Automated Imbalanced Learning

Prabhant Singh,Joaquin Vanschoren
DOI: https://doi.org/10.48550/arXiv.2211.00376
2022-11-01
Abstract:Automated Machine Learning has grown very successful in automating the time-consuming, iterative tasks of machine learning model development. However, current methods struggle when the data is imbalanced. Since many real-world datasets are naturally imbalanced, and improper handling of this issue can lead to quite useless models, this issue should be handled carefully. This paper first introduces a new benchmark to study how different AutoML methods are affected by label imbalance. Second, we propose strategies to better deal with imbalance and integrate them into an existing AutoML framework. Finally, we present a systematic study which evaluates the impact of these strategies and find that their inclusion in AutoML systems significantly increases their robustness against label imbalance.
Machine Learning,Artificial Intelligence
What problem does this paper attempt to address?
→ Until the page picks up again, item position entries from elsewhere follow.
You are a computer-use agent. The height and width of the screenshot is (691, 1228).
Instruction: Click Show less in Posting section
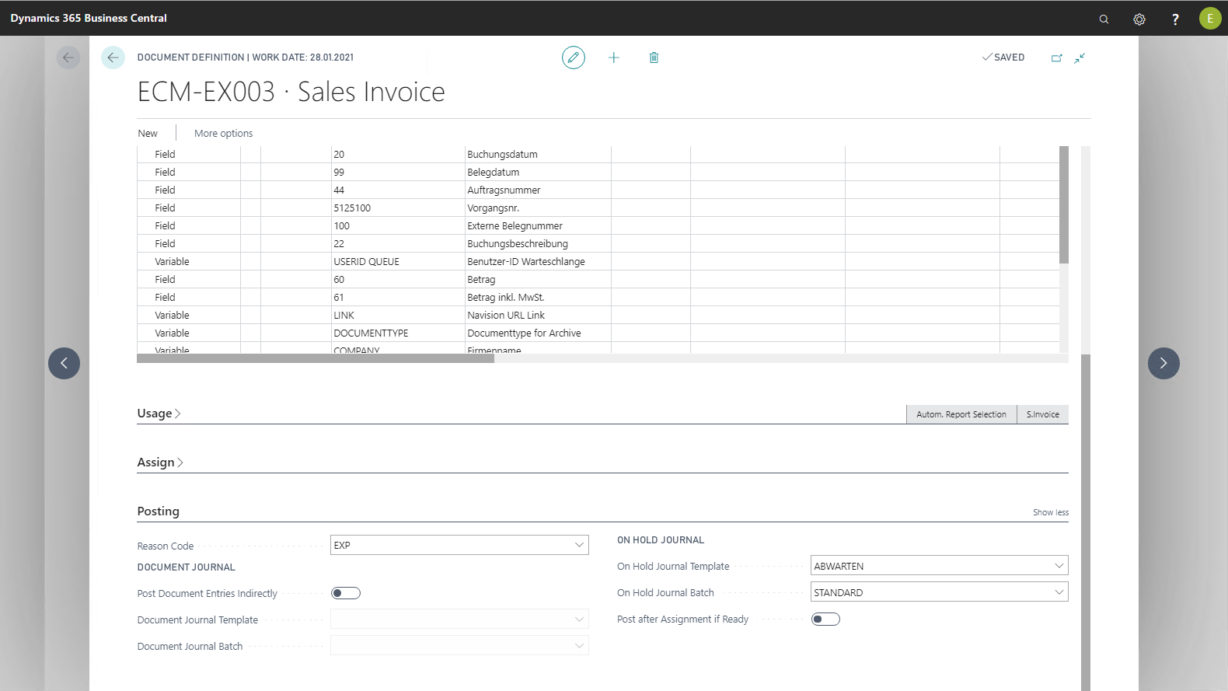tap(1050, 512)
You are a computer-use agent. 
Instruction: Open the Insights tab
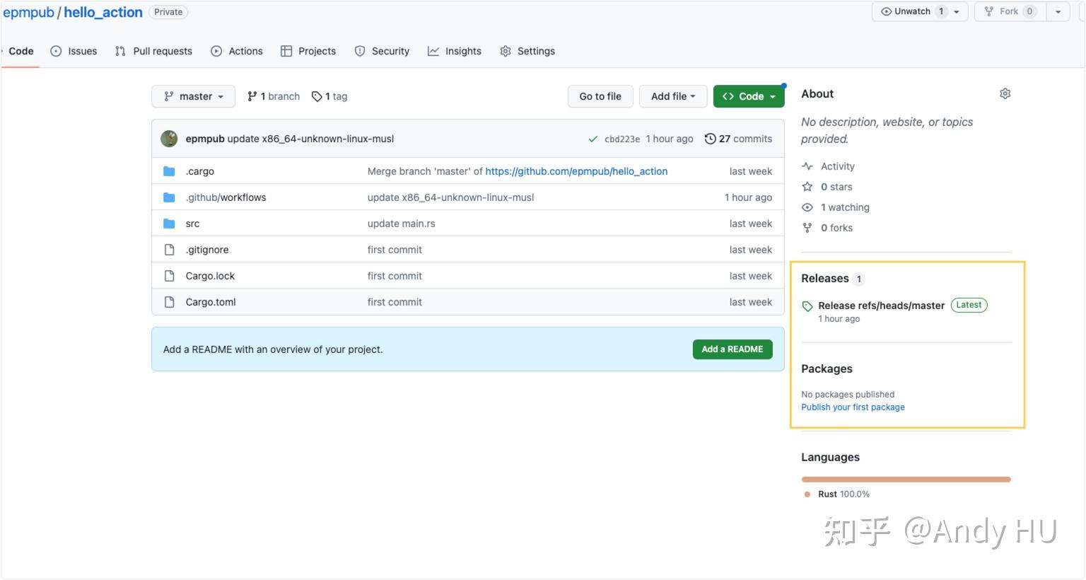(x=455, y=50)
The problem that this paper attempts to solve is the poor performance of AutoML (Automated Machine Learning) when dealing with imbalanced data sets. Specifically, the paper points out that many real - world data sets are naturally imbalanced, and if this imbalance is not properly addressed, it may lead to very poor performance of the model on the minority class. Therefore, the goals of the paper are: 1. **Propose new benchmarks**: In order to study the performance of different AutoML methods in the case of label imbalance, the paper first introduces four new benchmarks with different levels of class imbalance, so as to better analyze the behavior of AutoML methods when dealing with imbalanced data. 2. **Propose solutions**: Secondly, the paper proposes the AutoBalance framework, which is an open - source AutoML framework. It integrates balancing strategies into the existing AutoML process to better handle data imbalance problems. 3. **Systematic evaluation**: Finally, the paper evaluates the impact of these new strategies through a series of experiments. The results show that integrating these strategies into the AutoML system can significantly improve the system's robustness to label imbalance. Overall, the paper aims to improve the AutoML system so that it can handle imbalanced data sets more effectively, thereby enhancing the performance of the model in practical applications.